二人は、軽く体をほぐすように動かしながら、サーシャ嬢の所に行くのである。
「いたずらっ子は、あたしたちがサーちゃんの代わりに見つけてあげるかるね。リーダー、久しぶりに勝負といきますかね」
「いいねぇ、ここまで上手く隠れられるやつもいないから、楽しめそうだ」
「二人とも、盛り上がってるけど見つけられるの?」
妖精パットンの問いに、二人は悪そうな笑顔を浮かべ、
「当然」
「当たり前だ」
と、答えるのである。
「アハハハッ、楽しいニンゲンだよ! 見つけられるものなら見つけてごらん」
なぜか、3人でとても楽しそうである。
「なぁ、おっちゃん。何であの三人はいきなり打ち解けてるんだ?」
「なんか、凄く楽しそうだね」
「そうであるなぁ、似た者同士なのかもしれないのであるな」
我輩は、兄君と、こちらに戻ってきたサーシャ嬢の3人で傍観することにしたのである。
さて、パットンとのかくれんぼであるが、意外に早く決着がついたのである。
暫くの間、動きがなかった二人であったのだが
「ここだっ!」
「ここ! あぁ!!」
「えっ!」
二人が同時に指差したのである。
同時にしか見えなかったのであるが、ダンが悔しそうにしているので、わずかに遅かったようである。
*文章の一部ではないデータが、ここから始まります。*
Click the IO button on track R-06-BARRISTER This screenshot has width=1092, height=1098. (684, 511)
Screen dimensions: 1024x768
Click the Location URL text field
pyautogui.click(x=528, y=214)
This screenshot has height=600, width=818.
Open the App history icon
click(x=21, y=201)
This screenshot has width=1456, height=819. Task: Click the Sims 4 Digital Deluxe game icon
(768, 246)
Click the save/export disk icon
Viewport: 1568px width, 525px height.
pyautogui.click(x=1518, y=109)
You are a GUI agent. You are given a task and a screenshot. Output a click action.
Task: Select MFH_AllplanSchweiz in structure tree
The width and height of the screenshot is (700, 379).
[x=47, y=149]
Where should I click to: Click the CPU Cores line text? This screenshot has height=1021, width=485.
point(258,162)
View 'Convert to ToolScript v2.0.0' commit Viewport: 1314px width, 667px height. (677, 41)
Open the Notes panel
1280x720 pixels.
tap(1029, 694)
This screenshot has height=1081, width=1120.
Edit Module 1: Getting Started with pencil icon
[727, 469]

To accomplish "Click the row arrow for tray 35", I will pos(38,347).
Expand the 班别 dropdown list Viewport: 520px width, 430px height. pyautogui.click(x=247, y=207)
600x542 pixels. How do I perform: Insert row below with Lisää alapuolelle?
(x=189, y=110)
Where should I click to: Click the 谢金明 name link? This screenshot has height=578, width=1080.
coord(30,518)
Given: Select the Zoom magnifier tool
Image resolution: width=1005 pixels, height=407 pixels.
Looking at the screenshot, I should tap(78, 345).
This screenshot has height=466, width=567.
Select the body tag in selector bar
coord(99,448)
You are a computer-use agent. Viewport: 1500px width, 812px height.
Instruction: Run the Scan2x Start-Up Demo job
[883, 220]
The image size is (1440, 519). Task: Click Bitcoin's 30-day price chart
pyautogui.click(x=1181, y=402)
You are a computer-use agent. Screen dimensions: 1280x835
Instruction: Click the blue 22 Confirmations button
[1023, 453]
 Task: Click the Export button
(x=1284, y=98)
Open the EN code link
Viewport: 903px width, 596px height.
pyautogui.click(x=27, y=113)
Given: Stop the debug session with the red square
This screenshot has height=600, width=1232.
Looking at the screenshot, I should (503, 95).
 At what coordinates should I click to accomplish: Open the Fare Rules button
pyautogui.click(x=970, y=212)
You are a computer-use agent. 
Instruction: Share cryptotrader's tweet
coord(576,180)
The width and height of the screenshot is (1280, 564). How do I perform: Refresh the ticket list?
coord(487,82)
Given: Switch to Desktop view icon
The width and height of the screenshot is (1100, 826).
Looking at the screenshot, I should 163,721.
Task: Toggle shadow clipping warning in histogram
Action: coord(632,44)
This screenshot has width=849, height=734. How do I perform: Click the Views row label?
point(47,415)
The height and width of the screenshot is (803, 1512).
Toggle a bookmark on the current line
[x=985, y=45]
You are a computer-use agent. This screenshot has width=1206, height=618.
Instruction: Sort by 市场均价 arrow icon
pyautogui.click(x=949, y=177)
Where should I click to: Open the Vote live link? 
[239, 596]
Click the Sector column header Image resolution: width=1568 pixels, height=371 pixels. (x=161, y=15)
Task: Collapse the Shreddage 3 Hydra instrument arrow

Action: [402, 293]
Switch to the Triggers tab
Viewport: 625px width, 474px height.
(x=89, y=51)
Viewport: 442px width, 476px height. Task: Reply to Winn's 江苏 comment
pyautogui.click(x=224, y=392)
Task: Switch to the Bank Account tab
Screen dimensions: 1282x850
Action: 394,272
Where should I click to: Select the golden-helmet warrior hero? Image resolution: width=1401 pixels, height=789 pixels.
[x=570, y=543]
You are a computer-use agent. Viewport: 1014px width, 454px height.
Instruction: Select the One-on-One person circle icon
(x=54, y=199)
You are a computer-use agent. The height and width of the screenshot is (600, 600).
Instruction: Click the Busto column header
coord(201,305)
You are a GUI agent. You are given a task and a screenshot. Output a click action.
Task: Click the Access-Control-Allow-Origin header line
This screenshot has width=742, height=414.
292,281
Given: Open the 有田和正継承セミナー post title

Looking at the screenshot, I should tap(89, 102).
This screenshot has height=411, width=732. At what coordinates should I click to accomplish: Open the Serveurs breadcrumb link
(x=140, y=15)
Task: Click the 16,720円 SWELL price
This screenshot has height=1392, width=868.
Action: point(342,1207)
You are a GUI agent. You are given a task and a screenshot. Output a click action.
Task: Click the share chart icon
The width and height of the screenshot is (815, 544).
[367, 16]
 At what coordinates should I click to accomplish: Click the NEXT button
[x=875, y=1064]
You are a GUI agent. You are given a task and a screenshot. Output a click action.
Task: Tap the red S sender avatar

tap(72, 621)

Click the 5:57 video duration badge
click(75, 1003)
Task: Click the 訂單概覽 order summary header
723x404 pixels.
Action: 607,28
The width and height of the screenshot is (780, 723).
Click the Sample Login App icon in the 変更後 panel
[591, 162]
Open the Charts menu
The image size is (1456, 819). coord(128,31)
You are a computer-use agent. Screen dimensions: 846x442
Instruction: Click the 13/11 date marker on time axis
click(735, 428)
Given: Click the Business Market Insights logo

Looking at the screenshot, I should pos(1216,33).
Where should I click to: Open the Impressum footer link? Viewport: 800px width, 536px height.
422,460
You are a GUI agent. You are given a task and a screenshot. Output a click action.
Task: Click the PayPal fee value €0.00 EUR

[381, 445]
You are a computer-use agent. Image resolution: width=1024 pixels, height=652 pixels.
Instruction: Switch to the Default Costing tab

そして、パットンは、本当に見つけられると思ってなかったらしく、驚きの声をあげるのである。
「あたしの勝ちぃ、これで124勝122敗だね」
「くっ、ほんの少しの差で…………」
「伊達に狼の血が入ってるわけじゃないのさ」
「っかーー! 追い付けると思ったのによー!」
本当に楽しそうであるなぁ、こやつら。
そう二人が言っていると、先程二人が指を指していた場所から光の渦が巻き起こるのである。
「すごいねぇ、ニンゲン。ボクの阻害魔法を見破っちゃうんだ」
そう言って、光の渦が消えた先には羽の生えた手のひらほどの人間がいたのである。